In [None]:
!pip install tabulate

In [None]:
import pandas as pd
import ast
from tabulate import tabulate

In [None]:
# Dataset paths
Q_A_PATH = "dataset_Q_A_small.parquet"
TESTI_PATH = 'dataset_CONTESTI_small.parquet'

# Load the datasets
Q_A_DataSet = pd.read_parquet(Q_A_PATH)  # Load the Q&A dataset from a Parquet file
TESTI_DataSet = pd.read_parquet(TESTI_PATH)  # Load the passages dataset from a Parquet file

# Create a dictionary for quick access to passages, with 'id' as the key and 'passage' as the value
Testi_dizionario = {row["id"]: row["passage"] for _, row in TESTI_DataSet.iterrows()}


In [None]:
def add_context_to_qa_full(qa_dataset, passage_dict):
    """
    For each row in the Q&A dataset, this function combines the question with all the relevant passages,
    formatting them in the following way:

    "Question: <question> end_question Context: <passage1> ; <passage2> ; ... end_contexts"
    """

    def get_context(row):
        # Handle the "relevant_passage_ids" column, converting it into a list if necessary
        passage_ids = row["relevant_passage_ids"]
        if isinstance(passage_ids, str):
            passage_ids = ast.literal_eval(passage_ids)  # Convert string to list

        # Retrieve all passages corresponding to the IDs
        passages = [passage_dict.get(pid, "") for pid in passage_ids]
        # Create a string by concatenating the passages, separated by '; '
        context_str = " ; ".join(passages)
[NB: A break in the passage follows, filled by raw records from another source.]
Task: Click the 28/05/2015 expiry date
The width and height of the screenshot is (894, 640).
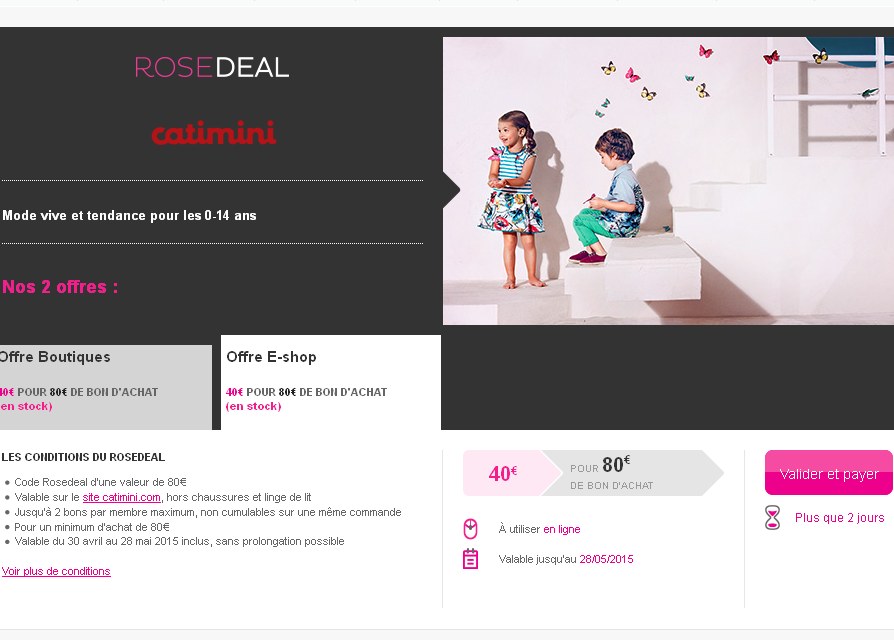Action: (x=606, y=559)
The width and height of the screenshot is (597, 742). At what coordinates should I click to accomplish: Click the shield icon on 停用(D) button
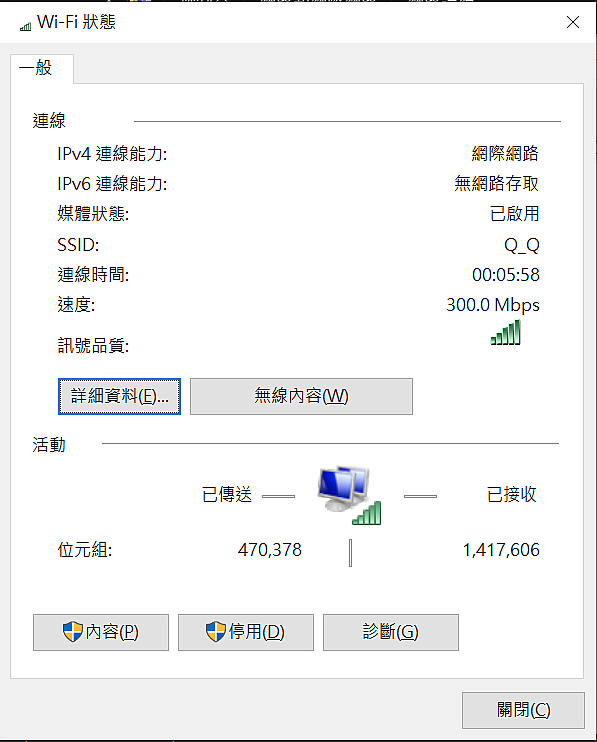point(216,632)
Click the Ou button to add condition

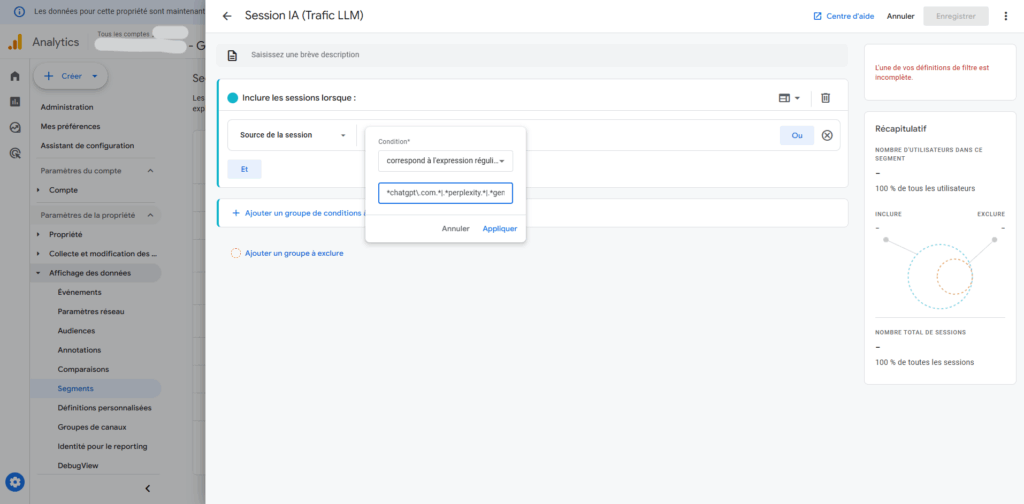[796, 135]
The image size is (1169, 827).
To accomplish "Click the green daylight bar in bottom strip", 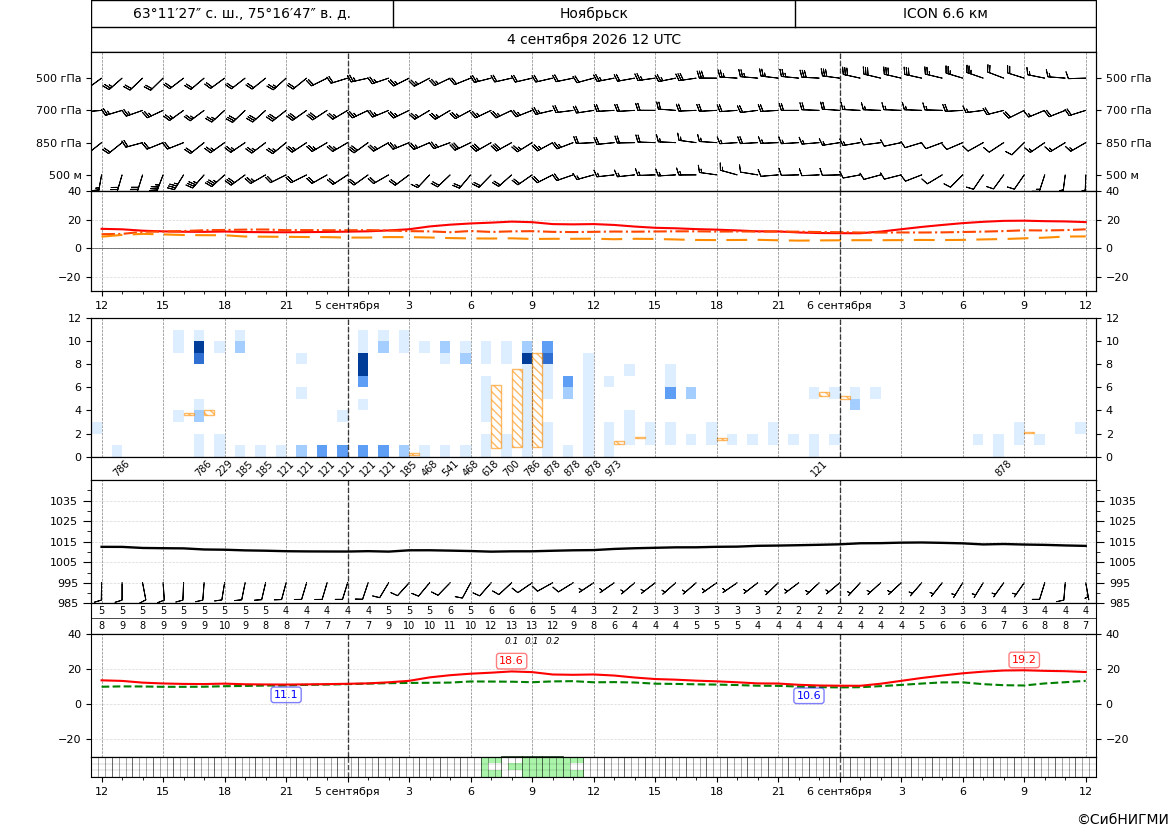I will click(532, 767).
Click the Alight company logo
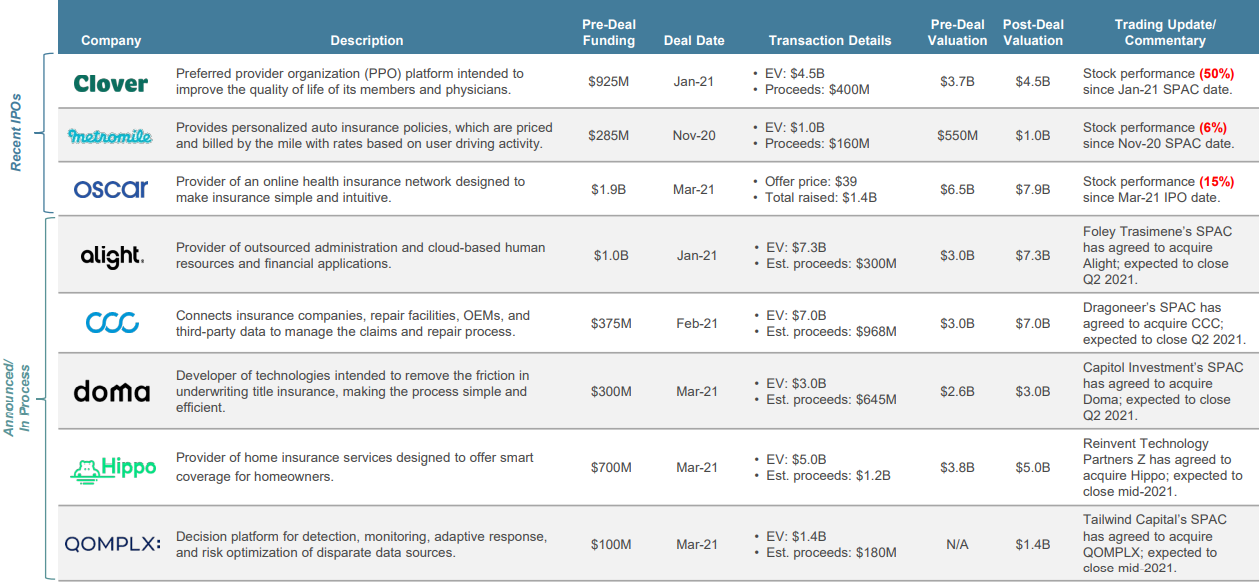This screenshot has height=582, width=1259. pyautogui.click(x=112, y=256)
        # Format the final string according to the requested template
        return f"Question: {row['question']} \nContext: {context_str}"

    # Apply the get_context function to each row to create the new "input_text" column
    qa_dataset["input_text"] = qa_dataset.apply(get_context, axis=1)
    return qa_dataset


# Apply the function to generate the new dataset with the formatted "input_text" column
Q_A_DataSet = add_context_to_qa_full(Q_A_DataSet, Testi_dizionario)


In [None]:
# Create a final dataset with only the "input_text" (question + context) and "answer" columns:
final_dataset = Q_A_DataSet[["input_text", "answer"]]
print(tabulate(final_dataset.head(3), headers='keys', tablefmt='psql', showindex=False))

# To save the new dataset in Parquet format:
final_dataset.to_parquet("DB_QC_A_da_utilizzare.parquet", index=False)